Страсти были охлаждены, стала работать республиканская юстиция, гораздо осторожнее применявшая «высшую меру».
Пленные франкисты и активисты правых партий … особенно Фаланги, содержались в лагерях и тюрьмах.
Условия содержания были лучше, чем у франкистов.
Республика наказывает за расстрелы заключенных, предпринимаются систематические меры к облегчению их участи.
Зато в это время набирал силу франкистский террор на мятежных территориях.
К этому времени всю власть у мятежников прибрал к рукам генерал Франко, – как отмечалось в донесении.
«К стенке» там ставят не только сторонников социализма или анархизма, но даже и людей, известных как просто республиканцы.
Так, мятежниками был расстрелян известный испанский поэт Гарсиа Лорка.
У франкистов расстрелы заключенных стали обычной практикой.
Далее в донесении говорится: «Сразу становится ясно, что франкистский террор был навязан сверху, с высшего уровня руководства. Для начала кровавые расправы над республиканскими массами и их элитой были предопределены мозговым центром заговора, генералом Эмилио Молой. Он установил террор без промедления…. тем не менее, это было ничто по сравнению с той формой, в которой ведёт военные действия генерал Франко. Он увидел в войне блестящую возможность стереть с лица земли испанских левых, – неисправимых в своих грехах…, – как он говорил».
Республиканское же насилие, – как хорошо понимал Сталин, – в основе своей было следствием крушения государственного аппарата.
Но оно не долго длилось, хоть было впечатляющим, о чем свидетельствует факт убийства 6 тысяч церковников.
Однако республиканское правительство с самого начала пыталось его сдерживать. И ему это удалось.
Ведь террор сдерживало не только республиканское государство, но и общество, которое взяло на себя задачи рухнувшего государственного аппарата.
Далее Сталин перешёл к читке различных просьб от советских специалистов и советников, находящихся в Испании.

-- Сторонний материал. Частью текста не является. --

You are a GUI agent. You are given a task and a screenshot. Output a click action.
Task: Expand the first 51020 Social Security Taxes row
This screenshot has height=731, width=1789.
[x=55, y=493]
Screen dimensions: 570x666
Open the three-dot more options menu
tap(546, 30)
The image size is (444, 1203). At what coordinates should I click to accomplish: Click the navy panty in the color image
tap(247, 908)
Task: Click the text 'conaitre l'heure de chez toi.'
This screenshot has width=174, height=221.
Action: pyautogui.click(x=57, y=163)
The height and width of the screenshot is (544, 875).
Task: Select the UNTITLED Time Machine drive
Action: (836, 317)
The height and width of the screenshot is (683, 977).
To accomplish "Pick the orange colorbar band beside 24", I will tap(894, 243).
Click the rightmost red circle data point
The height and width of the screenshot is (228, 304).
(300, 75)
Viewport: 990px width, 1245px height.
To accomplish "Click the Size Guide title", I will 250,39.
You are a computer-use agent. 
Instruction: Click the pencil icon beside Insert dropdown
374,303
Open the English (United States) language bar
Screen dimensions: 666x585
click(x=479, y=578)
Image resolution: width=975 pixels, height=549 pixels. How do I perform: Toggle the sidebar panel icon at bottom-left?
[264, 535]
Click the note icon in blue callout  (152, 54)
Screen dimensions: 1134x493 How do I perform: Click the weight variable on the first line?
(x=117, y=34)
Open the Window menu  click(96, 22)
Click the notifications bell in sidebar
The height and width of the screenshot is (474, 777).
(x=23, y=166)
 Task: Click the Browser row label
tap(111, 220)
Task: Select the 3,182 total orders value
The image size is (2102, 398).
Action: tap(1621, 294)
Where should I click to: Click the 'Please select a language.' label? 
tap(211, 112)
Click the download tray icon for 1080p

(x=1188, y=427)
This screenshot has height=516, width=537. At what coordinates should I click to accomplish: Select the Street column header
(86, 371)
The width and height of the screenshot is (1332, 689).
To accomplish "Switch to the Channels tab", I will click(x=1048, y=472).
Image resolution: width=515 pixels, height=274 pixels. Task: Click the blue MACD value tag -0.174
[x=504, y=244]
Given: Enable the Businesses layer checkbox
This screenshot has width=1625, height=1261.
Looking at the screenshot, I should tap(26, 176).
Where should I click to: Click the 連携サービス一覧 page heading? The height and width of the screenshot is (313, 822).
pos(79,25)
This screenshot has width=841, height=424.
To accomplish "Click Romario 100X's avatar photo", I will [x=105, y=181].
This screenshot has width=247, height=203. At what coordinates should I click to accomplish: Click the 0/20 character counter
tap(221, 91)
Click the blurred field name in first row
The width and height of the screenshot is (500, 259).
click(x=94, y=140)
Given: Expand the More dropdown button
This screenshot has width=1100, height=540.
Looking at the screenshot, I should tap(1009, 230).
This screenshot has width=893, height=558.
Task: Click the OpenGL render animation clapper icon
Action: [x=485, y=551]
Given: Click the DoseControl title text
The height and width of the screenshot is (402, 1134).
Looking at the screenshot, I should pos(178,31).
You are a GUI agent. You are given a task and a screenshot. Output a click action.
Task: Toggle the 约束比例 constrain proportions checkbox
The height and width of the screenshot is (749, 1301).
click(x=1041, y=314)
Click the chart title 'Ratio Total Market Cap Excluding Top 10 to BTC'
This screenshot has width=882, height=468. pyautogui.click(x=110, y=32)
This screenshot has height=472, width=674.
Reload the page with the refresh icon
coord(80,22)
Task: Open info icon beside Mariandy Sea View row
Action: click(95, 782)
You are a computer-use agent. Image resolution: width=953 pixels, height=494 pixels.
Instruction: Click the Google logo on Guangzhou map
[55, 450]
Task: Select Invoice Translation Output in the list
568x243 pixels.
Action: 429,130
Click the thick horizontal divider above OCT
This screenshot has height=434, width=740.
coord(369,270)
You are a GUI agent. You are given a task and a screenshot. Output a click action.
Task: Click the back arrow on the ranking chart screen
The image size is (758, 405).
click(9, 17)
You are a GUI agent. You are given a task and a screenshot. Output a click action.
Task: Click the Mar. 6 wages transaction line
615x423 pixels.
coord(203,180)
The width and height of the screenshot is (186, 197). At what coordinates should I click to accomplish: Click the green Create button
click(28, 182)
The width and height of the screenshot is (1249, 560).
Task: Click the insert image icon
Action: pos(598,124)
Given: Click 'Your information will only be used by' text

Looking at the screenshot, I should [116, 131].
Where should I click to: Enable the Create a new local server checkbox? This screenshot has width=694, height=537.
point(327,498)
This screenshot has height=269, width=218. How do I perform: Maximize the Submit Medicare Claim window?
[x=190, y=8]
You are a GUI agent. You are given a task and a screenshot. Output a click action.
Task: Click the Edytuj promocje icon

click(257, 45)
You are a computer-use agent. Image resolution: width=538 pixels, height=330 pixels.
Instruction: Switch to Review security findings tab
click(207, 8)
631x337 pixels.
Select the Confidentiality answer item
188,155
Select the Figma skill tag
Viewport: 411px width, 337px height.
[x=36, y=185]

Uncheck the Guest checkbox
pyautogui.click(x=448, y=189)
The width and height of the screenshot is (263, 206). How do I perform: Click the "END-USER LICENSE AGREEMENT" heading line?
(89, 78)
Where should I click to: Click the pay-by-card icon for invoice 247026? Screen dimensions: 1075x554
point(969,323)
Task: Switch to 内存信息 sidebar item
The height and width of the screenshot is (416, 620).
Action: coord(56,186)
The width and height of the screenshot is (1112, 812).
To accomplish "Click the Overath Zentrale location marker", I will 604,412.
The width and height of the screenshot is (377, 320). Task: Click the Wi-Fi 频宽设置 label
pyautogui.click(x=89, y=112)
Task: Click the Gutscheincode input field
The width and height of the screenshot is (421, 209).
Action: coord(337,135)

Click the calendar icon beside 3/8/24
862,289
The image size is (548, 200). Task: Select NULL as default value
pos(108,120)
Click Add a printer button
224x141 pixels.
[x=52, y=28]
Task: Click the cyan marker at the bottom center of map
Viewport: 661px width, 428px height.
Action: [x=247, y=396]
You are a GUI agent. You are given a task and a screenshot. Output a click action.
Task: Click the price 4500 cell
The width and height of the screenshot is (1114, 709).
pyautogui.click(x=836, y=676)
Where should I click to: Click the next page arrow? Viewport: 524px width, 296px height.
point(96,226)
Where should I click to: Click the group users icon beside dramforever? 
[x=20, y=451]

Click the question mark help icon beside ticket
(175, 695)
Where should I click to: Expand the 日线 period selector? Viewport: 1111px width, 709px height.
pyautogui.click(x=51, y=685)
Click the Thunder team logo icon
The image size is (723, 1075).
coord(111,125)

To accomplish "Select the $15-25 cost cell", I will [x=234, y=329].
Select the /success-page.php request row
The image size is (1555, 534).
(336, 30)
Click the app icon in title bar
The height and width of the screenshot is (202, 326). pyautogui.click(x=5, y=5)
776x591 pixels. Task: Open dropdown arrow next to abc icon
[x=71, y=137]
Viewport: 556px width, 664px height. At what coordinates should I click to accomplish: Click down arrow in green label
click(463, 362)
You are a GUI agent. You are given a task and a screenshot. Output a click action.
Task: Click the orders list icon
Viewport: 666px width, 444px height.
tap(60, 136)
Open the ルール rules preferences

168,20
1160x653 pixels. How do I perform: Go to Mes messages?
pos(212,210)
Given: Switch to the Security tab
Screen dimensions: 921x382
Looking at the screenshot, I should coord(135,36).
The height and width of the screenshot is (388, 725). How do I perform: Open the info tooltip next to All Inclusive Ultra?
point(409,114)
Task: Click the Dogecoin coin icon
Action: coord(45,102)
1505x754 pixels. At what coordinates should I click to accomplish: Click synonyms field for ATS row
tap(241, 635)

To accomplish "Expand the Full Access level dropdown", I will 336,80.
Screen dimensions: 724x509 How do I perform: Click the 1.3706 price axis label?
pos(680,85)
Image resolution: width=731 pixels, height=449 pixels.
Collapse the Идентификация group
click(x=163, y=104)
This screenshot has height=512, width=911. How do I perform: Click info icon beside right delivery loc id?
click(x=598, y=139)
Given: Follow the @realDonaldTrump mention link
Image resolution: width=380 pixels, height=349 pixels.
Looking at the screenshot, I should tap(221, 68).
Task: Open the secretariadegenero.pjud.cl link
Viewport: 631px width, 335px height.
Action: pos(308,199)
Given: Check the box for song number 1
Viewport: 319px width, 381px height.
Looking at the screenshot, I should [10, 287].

Общую их канву он уже знал: «оружие и боеприпасы».
Но имелись также призывы отдать приказ и нашим бригадам, которые там в тайне были сформированы, – вступить в бой.
На всём этом Сталин своим размашистым почерком вывел: «Отказать».
Лишь на одной просьбе он написал: «Согласен».
Это Козырев просил разрешения посетить Берлин, где открывалась Олимпиада, а Риббентроп к тому же давал приём в честь его назначения послом в Лондон.
– Нужно продемонстрировать Гитлеру моё расположение, – подумал Сталин.
Глава 3
Получив разрешение Москвы, я тут же отправился из Мадрида рейсовым самолётом немецкой авиакомпании «Люфтганза» в Берлин.
По дороге была посадка в Барселоне…
Самолет коснулся земли, чуть подпрыгнул и покатился по зеленому кочковатому лугу.
Навстречу бежали и приветственно размахивали руками люди. Тяжелый густой зной опалил глаза, стиснул мне горло.
Здесь на лётном поле, как и в Мадриде… соседствуют и фактически смешались военная авиация с гражданской, испанская с иностранной.
Прямо от самолета меня отвели в павильон начальника военно-воздушных сил Каталонии.
В изящном павильоне тесно, толчея, на широких диванах отдыхают лётчики, на столах навалены карты, фотоаппараты, оружие.
Ординарец беспрерывно обносит всех напитками и кофе.